Study on controllable surface morphology of the micro-pattern fabricated on metallic foil by laser shock imprinting

Abstract

Laser shock imprinting was an advanced micro/nanostructure forming method, and had great potential application in Micro Electro Mechanical Systems (MEMS) and optoelectronic devices. However, the residual rough structure and micro defects on imprinted micro-pattern limited the industrial application of laser shock imprinting. In the study, the laser pre-shocked aluminum foil was introduced for fabricating ultrasmooth micro-pattern with high mechanical properties. The effect of laser pulse energy and overlap ratio on the micro-pattern imprinting was characterized by 3D morphology and deformation depth.
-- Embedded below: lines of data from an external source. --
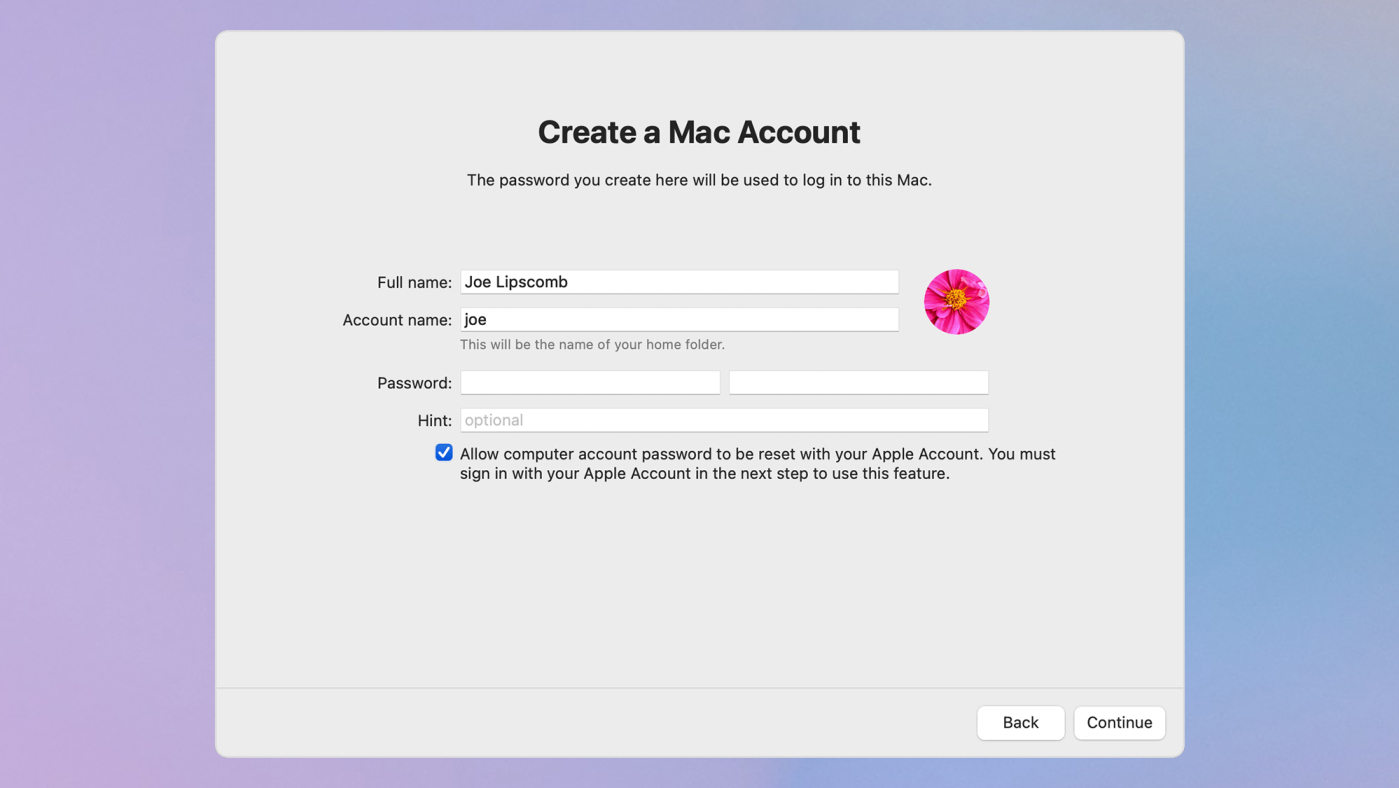The image size is (1399, 788).
Task: Click the password verification box
Action: coord(857,382)
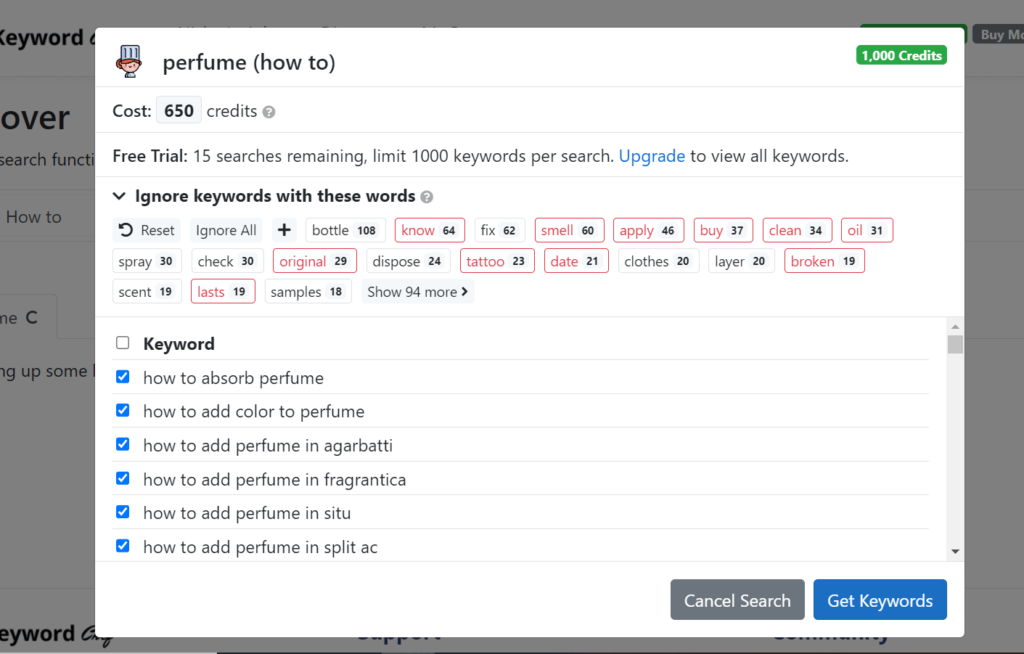The image size is (1024, 654).
Task: Uncheck "how to add perfume in situ"
Action: pos(122,512)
The local morphology and nanoindentation of micro-pattern on different locations were also investigated to reveal robustness of roughness and mechanical properties. The experimental results indicated that the morphology and mechanical properties of micro-pattern on laser pre-shocked aluminum foil were greatly improved than that of on original aluminum foil. The laser pulse energy and overlap ratio had great influence on forming depth, and the morphology and mechanical properties of micro-pattern groove were better than that of the micro-pattern center. The hardness and roughness on micro-pattern groove were changed obviously (the hardness increased about 10% and the average roughness decreased to 4 nm). The laser pre-shock imprinting physics mechanism was evaluated by finite element modeling. The presented study demonstrated that appropriate laser shock imprinting parameter can realize to fabricate ultrasmooth, precise, controllable, and high mechanical properties micro-pattern on laser pre-shocked aluminum foil.